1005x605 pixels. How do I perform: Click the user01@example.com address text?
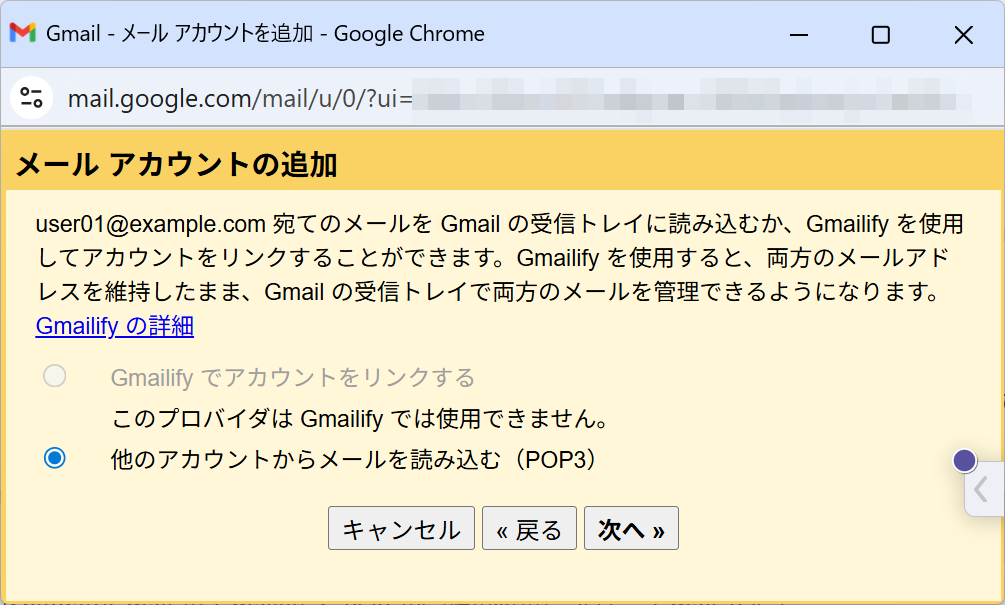(150, 223)
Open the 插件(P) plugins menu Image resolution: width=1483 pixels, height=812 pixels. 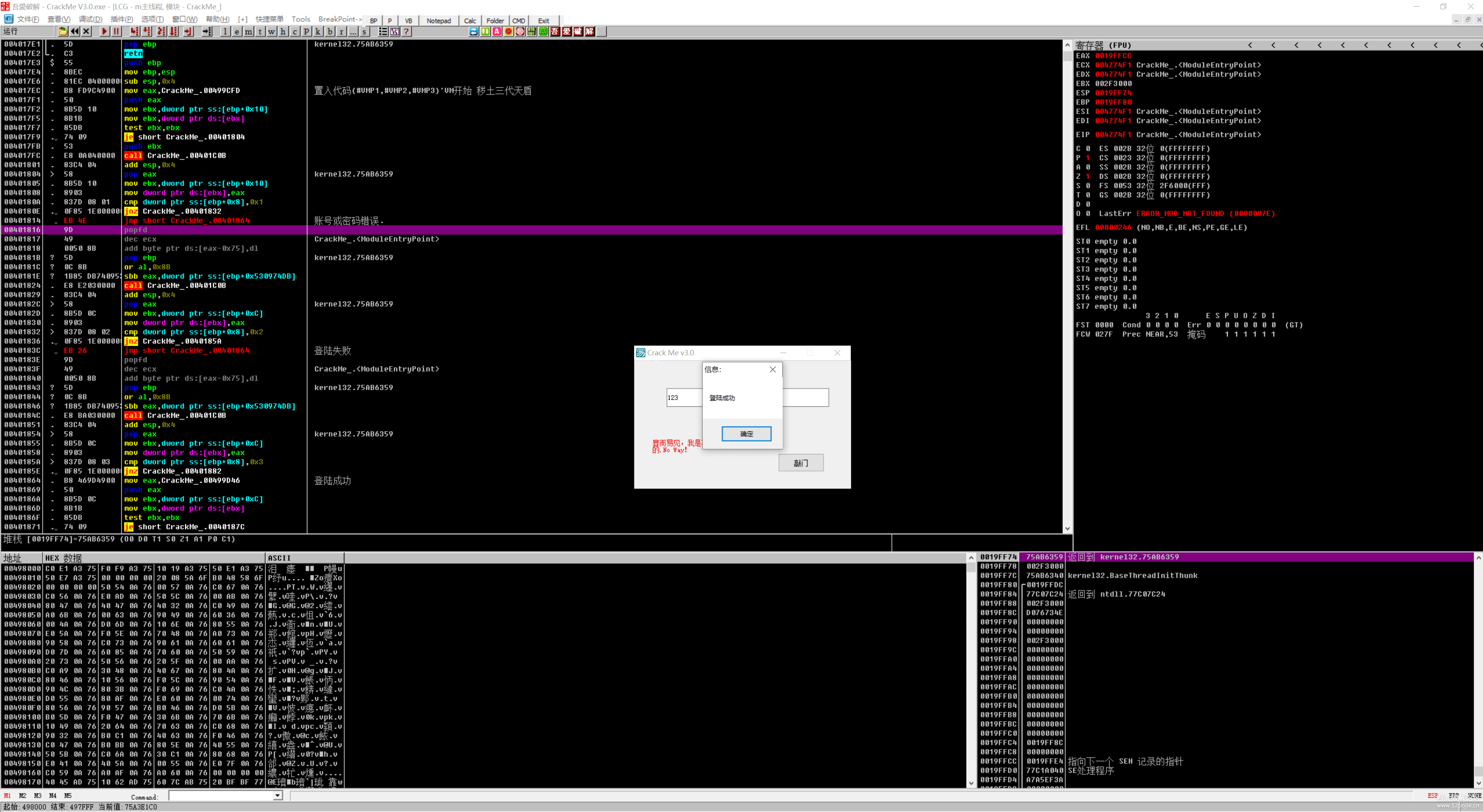pos(121,20)
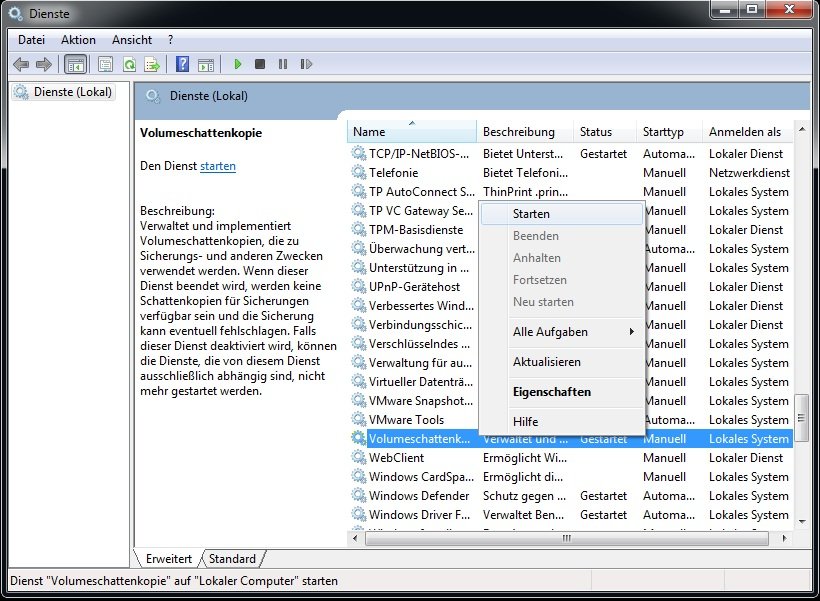Select Dienste (Lokal) in the console tree
The width and height of the screenshot is (820, 601).
(72, 93)
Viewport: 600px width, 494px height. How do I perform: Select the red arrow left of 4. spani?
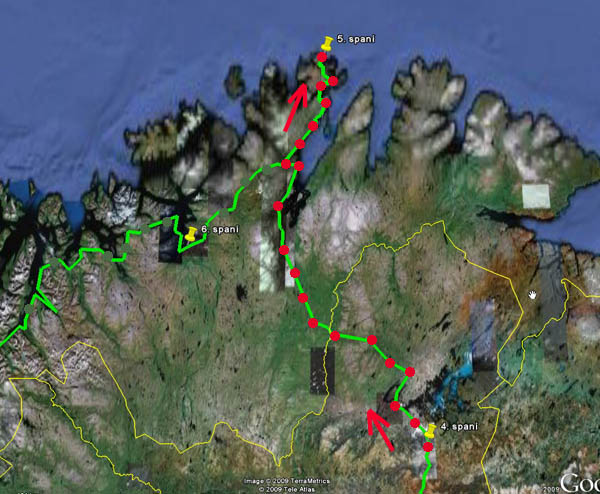click(x=377, y=430)
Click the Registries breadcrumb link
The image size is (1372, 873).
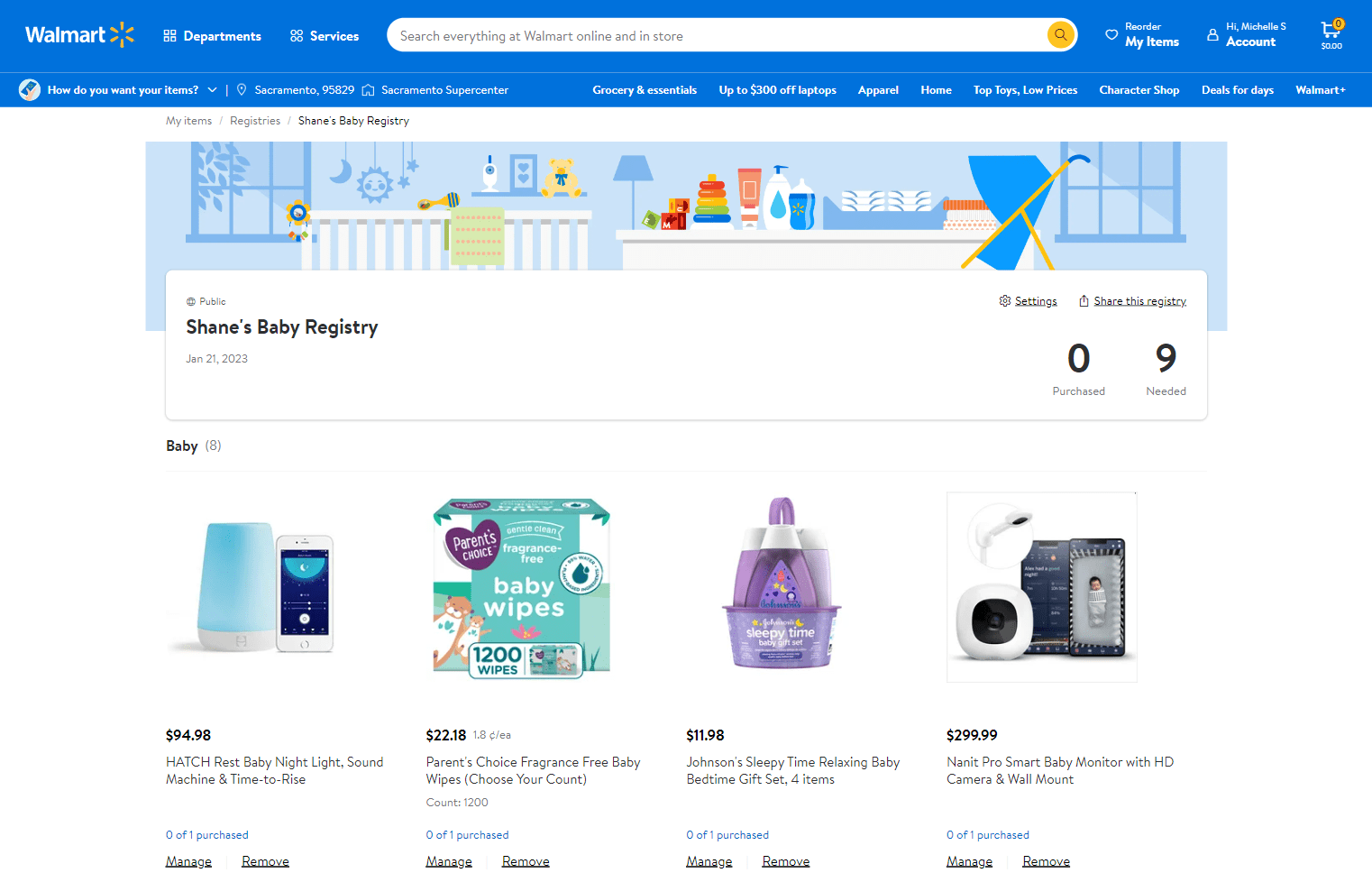coord(255,120)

_Your objective_: Convert the entries from the line containing "Click the Registries breadcrumb link" down through the last entry into a two-column CSV with the headers instruction and location. Use one row per entry, put each value in a single quoted field with any line breaks replaced by spaces, and omit the pictures.

_Output of the exercise_:
instruction,location
"Click the Registries breadcrumb link The image size is (1372, 873).","coord(255,120)"